Stored items:
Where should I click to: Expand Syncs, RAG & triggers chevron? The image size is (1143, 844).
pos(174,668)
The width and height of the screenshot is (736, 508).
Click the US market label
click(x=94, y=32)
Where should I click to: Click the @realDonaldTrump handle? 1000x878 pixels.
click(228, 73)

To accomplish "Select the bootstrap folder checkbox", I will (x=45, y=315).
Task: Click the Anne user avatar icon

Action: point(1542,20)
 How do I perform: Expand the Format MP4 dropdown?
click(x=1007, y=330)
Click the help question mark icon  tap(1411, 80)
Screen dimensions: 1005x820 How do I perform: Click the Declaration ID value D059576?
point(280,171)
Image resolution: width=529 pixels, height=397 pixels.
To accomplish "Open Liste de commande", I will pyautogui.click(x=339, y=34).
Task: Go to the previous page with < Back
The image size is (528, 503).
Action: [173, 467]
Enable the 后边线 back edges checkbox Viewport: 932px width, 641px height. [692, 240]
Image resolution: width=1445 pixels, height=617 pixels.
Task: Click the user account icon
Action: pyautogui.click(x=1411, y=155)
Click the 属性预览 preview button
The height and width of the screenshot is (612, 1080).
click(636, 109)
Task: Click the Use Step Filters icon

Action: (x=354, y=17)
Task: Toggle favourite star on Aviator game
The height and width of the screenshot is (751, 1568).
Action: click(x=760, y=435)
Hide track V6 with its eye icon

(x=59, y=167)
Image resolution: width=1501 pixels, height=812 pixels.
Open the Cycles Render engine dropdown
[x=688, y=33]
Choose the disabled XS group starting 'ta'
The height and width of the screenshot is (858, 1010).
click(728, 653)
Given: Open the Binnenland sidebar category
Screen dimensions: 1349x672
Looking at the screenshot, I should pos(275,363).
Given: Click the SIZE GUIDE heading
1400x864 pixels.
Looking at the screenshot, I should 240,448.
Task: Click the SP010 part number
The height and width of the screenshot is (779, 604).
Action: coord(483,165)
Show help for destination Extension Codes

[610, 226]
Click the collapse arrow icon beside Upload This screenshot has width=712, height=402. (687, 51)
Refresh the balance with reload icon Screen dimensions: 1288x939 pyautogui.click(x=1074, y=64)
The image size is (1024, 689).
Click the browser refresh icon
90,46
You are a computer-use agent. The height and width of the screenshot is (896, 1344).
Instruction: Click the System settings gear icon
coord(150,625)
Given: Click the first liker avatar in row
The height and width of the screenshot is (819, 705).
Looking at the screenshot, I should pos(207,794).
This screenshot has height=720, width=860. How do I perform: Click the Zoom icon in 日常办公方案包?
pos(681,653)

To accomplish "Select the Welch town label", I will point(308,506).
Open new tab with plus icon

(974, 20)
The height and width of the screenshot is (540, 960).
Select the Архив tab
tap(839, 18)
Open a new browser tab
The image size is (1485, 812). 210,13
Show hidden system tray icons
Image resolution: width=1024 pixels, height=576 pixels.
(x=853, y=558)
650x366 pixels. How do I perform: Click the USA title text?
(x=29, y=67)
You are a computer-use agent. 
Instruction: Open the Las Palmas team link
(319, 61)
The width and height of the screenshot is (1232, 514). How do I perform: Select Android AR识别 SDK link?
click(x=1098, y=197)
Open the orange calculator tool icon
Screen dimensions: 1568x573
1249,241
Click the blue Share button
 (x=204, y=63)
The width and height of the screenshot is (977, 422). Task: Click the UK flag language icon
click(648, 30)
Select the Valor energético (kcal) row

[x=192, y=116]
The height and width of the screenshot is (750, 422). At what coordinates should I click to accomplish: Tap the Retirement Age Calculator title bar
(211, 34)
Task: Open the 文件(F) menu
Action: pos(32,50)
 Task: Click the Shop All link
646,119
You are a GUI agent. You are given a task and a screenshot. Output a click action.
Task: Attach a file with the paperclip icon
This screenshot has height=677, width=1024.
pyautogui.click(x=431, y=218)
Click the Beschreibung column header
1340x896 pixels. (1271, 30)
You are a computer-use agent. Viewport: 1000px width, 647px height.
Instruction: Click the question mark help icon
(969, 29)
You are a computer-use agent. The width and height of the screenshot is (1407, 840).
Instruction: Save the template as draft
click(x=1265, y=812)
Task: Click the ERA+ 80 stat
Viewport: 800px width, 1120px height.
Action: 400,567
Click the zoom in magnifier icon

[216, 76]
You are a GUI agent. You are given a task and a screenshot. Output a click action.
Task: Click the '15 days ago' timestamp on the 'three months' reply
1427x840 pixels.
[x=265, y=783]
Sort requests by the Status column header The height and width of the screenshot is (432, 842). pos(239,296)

### WORK REQUIRED
Repeat each of the entries exactly.

### EXERCISE OUTPUT
Where should I click to: Expand Syncs, RAG & triggers chevron? The image size is (1143, 844).
pos(174,668)
The width and height of the screenshot is (736, 508).
Click the US market label
click(x=94, y=32)
Where should I click to: Click the @realDonaldTrump handle? 1000x878 pixels.
click(228, 73)

To accomplish "Select the bootstrap folder checkbox", I will (x=45, y=315).
Task: Click the Anne user avatar icon

Action: point(1542,20)
 How do I perform: Expand the Format MP4 dropdown?
click(x=1007, y=330)
Click the help question mark icon  tap(1411, 80)
Screen dimensions: 1005x820 How do I perform: Click the Declaration ID value D059576?
point(280,171)
Image resolution: width=529 pixels, height=397 pixels.
To accomplish "Open Liste de commande", I will pyautogui.click(x=339, y=34).
Task: Go to the previous page with < Back
The image size is (528, 503).
Action: [173, 467]
Enable the 后边线 back edges checkbox Viewport: 932px width, 641px height. [692, 240]
Image resolution: width=1445 pixels, height=617 pixels.
Task: Click the user account icon
Action: pyautogui.click(x=1411, y=155)
Click the 属性预览 preview button
The height and width of the screenshot is (612, 1080).
click(636, 109)
Task: Click the Use Step Filters icon

Action: (x=354, y=17)
Task: Toggle favourite star on Aviator game
The height and width of the screenshot is (751, 1568).
Action: click(x=760, y=435)
Hide track V6 with its eye icon

(x=59, y=167)
Image resolution: width=1501 pixels, height=812 pixels.
Open the Cycles Render engine dropdown
[x=688, y=33]
Choose the disabled XS group starting 'ta'
The height and width of the screenshot is (858, 1010).
click(728, 653)
Given: Open the Binnenland sidebar category
Screen dimensions: 1349x672
Looking at the screenshot, I should pos(275,363).
Given: Click the SIZE GUIDE heading
1400x864 pixels.
Looking at the screenshot, I should 240,448.
Task: Click the SP010 part number
The height and width of the screenshot is (779, 604).
Action: coord(483,165)
Show help for destination Extension Codes

[610, 226]
Click the collapse arrow icon beside Upload This screenshot has width=712, height=402. (687, 51)
Refresh the balance with reload icon Screen dimensions: 1288x939 pyautogui.click(x=1074, y=64)
The image size is (1024, 689).
Click the browser refresh icon
90,46
You are a computer-use agent. The height and width of the screenshot is (896, 1344).
Instruction: Click the System settings gear icon
coord(150,625)
Given: Click the first liker avatar in row
The height and width of the screenshot is (819, 705).
Looking at the screenshot, I should pos(207,794).
This screenshot has height=720, width=860. How do I perform: Click the Zoom icon in 日常办公方案包?
pos(681,653)

To accomplish "Select the Welch town label", I will point(308,506).
Open new tab with plus icon

(974, 20)
The height and width of the screenshot is (540, 960).
Select the Архив tab
tap(839, 18)
Open a new browser tab
The image size is (1485, 812). 210,13
Show hidden system tray icons
Image resolution: width=1024 pixels, height=576 pixels.
(x=853, y=558)
650x366 pixels. How do I perform: Click the USA title text?
(x=29, y=67)
You are a computer-use agent. 
Instruction: Open the Las Palmas team link
(319, 61)
The width and height of the screenshot is (1232, 514). How do I perform: Select Android AR识别 SDK link?
click(x=1098, y=197)
Open the orange calculator tool icon
Screen dimensions: 1568x573
1249,241
Click the blue Share button
 (x=204, y=63)
The width and height of the screenshot is (977, 422). Task: Click the UK flag language icon
click(648, 30)
Select the Valor energético (kcal) row

[x=192, y=116]
The height and width of the screenshot is (750, 422). At what coordinates should I click to accomplish: Tap the Retirement Age Calculator title bar
(211, 34)
Task: Open the 文件(F) menu
Action: pos(32,50)
 Task: Click the Shop All link
646,119
You are a GUI agent. You are given a task and a screenshot. Output a click action.
Task: Attach a file with the paperclip icon
This screenshot has height=677, width=1024.
pyautogui.click(x=431, y=218)
Click the Beschreibung column header
1340x896 pixels. (1271, 30)
You are a computer-use agent. Viewport: 1000px width, 647px height.
Instruction: Click the question mark help icon
(969, 29)
You are a computer-use agent. The width and height of the screenshot is (1407, 840).
Instruction: Save the template as draft
click(x=1265, y=812)
Task: Click the ERA+ 80 stat
Viewport: 800px width, 1120px height.
Action: 400,567
Click the zoom in magnifier icon

[216, 76]
You are a GUI agent. You are given a task and a screenshot. Output a click action.
Task: Click the '15 days ago' timestamp on the 'three months' reply
1427x840 pixels.
[x=265, y=783]
Sort requests by the Status column header The height and width of the screenshot is (432, 842). pos(239,296)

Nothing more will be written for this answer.